A assessoria do Coren ainda não se pronunciou sobre a recomendação do MP.

 

MPF determina que obstetriz tenha registro de enfermeiro

Posição é definitiva, afirma procuradora Eugênia Gonzaga; conselhos têm 25 dias para se manifestar

                                                                                       30 de junho de 2011

Mariana Mandelli - O Estado de S.Paulo

O Ministério Público Federal em São Paulo (MPF) determinou ontem que o Conselho Federal de Enfermagem (Cofen) registre como enfermeiros todos os profissionais formados em bacharelados em Obstetrícia de cursos reconhecidos. A regra do MPF vale também para todos os conselhos regionais da profissão do País.
Para isso, o MPF pede que o conselho anule a resolução n.º 378. O documento, de 28 de abril, proíbe "a inscrição de portadores de diploma de obstetriz nos Conselhos Regionais de Enfermagem do País, como enfermeiro, enfermeiro obstetriz ou simplesmente obstetriz, cuja grade curricular mínima à formação no curso de enfermeiro generalista não foi cumprida".
Os conselhos têm 25 dias para se manifestarem em relação ao cumprimento da determinação. Segundo a procuradora da República Eugênia Augusta Gonzaga, que expediu a recomendação, os órgãos podem ser punidos judicialmente caso não cumpram a medida.
"Essa recomendação é a posição definitiva do MPF", afirmou a procuradora. "Se não cumprirem, podem ser acionados na Justiça", afirmou.
De acordo com Eugênia, as possíveis punições seriam a anulação da resolução por meio de ordem judicial e processos por danos morais coletivos, além de ações individuais. O texto da procuradora classifica como enfermeiro "o titular do diploma ou certificado de obstetriz ou de enfermeira obstétrica, conferidos nos termos da lei".
Para o MPF, são os órgãos educacionais que devem avaliar a qualidade dos cursos de nível superior - e não os conselhos, o que torna ilegal o veto ao registro. "Se esses órgãos aprovaram os cursos, não cabe ao conselho negar o registro", disse a procuradora.
Procurado, o Cofen não se manifestou. A assessoria de imprensa do órgão disse apenas que, caso houvesse um posicionamento, este seria publicado no site. Até o fechamento desta edição, nenhuma nota sobre o tema foi divulgada na página.
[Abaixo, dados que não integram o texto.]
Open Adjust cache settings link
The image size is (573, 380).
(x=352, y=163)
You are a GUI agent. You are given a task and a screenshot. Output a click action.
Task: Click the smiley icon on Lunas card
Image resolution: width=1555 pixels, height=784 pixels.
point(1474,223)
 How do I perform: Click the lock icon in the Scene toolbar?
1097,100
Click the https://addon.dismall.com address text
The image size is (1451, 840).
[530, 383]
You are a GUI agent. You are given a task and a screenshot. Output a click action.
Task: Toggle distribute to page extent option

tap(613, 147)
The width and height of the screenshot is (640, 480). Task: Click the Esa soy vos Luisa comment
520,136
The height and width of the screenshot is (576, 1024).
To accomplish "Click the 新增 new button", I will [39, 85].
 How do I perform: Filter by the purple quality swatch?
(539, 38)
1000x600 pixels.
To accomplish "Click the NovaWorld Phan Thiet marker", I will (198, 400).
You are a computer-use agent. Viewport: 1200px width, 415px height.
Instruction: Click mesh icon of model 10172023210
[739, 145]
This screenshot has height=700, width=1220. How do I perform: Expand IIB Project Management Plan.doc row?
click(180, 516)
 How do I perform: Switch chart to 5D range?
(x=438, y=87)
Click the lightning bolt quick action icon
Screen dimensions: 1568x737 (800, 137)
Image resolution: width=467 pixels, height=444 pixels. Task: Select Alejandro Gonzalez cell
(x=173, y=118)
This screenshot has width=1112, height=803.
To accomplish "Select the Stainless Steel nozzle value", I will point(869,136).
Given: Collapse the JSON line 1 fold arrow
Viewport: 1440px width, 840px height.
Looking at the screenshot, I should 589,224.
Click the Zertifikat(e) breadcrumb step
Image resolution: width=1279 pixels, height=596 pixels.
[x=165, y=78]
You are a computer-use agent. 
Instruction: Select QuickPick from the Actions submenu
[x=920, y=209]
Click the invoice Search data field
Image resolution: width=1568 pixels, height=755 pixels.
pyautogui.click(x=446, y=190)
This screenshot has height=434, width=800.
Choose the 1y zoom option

PARA LEMBRARUm inquérito civil foi aberto quando veio à tona que o Conselho Regional de Enfermagem de São Paulo (Coren) negava o registro profissional aos formandos do curso de Obstetrícia da Escola de Artes, Ciências e Humanidades (EACH), da Universidade de São Paulo (USP). A instituição alterou a grade do curso, mas, mesmo assim, o conselho continuou recusando.